Dall’altra c’è un decreto a cui sta lavorando il ministero dell’Agricoltura di Francesco Lollobrigida che complicherà la vita a un settore in grande espansione tanto che secondo gli operatori, costringerà molte aziende a uscire dal mondo del biologico, per un rischio di impresa non gestibile dagli agricoltori.
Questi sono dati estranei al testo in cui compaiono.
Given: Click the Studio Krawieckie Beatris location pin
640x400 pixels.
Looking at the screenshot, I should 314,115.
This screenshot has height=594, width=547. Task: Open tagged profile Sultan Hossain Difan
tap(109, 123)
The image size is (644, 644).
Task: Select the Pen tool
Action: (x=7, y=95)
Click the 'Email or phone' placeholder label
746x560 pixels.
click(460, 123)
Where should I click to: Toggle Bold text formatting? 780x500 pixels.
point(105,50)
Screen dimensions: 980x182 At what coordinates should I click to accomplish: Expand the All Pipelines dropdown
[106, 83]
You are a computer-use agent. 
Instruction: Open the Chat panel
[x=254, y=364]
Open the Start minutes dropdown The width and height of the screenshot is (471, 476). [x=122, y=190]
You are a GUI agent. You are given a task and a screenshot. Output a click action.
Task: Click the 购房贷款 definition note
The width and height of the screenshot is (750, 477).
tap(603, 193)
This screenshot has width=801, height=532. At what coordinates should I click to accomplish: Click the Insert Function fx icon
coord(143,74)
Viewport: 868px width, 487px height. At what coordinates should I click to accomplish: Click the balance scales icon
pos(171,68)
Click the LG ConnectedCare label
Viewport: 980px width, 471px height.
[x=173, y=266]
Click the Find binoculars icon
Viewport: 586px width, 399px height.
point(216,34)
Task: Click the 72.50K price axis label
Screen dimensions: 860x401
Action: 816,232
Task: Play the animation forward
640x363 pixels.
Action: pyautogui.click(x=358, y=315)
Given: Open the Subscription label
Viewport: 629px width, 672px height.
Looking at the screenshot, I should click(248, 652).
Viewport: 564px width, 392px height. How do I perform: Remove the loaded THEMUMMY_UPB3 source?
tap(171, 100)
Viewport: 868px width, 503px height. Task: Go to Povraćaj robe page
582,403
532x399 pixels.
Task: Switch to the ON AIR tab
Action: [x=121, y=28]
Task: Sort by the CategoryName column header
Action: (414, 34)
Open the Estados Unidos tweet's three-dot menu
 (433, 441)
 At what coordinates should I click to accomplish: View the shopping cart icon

Nella bozza, infatti, da una parte si vorrebbe sanzionare il cibo biologico per la presenza accidentale in traccia di un pesticida dall’altro si vorrebbe concedere una tolleranzasulla presenza accidentale di pesticidi in quantità maggiori tra cui il glifosato l’erbicida probabile cancerogeno per Iarc-Oms, che sarebbe tollerato fino a 20 volte il limite consentito in alcune colture. Come ha segnalato Franco Ferroni, Responsabile Agricoltura WWF Italia “Questo ultimo Decreto del Ministero Agricoltura si aggiunge a precedenti provvedimenti che insieme definiscono un quadro di norme incoerenti, vessatorie e penalizzanti per gli agricoltori virtuosi che hanno deciso di praticare l’agricoltura biologica, cioè produrre senza l’utilizzo di pesticidi e altre sostanze chimiche di sintesi.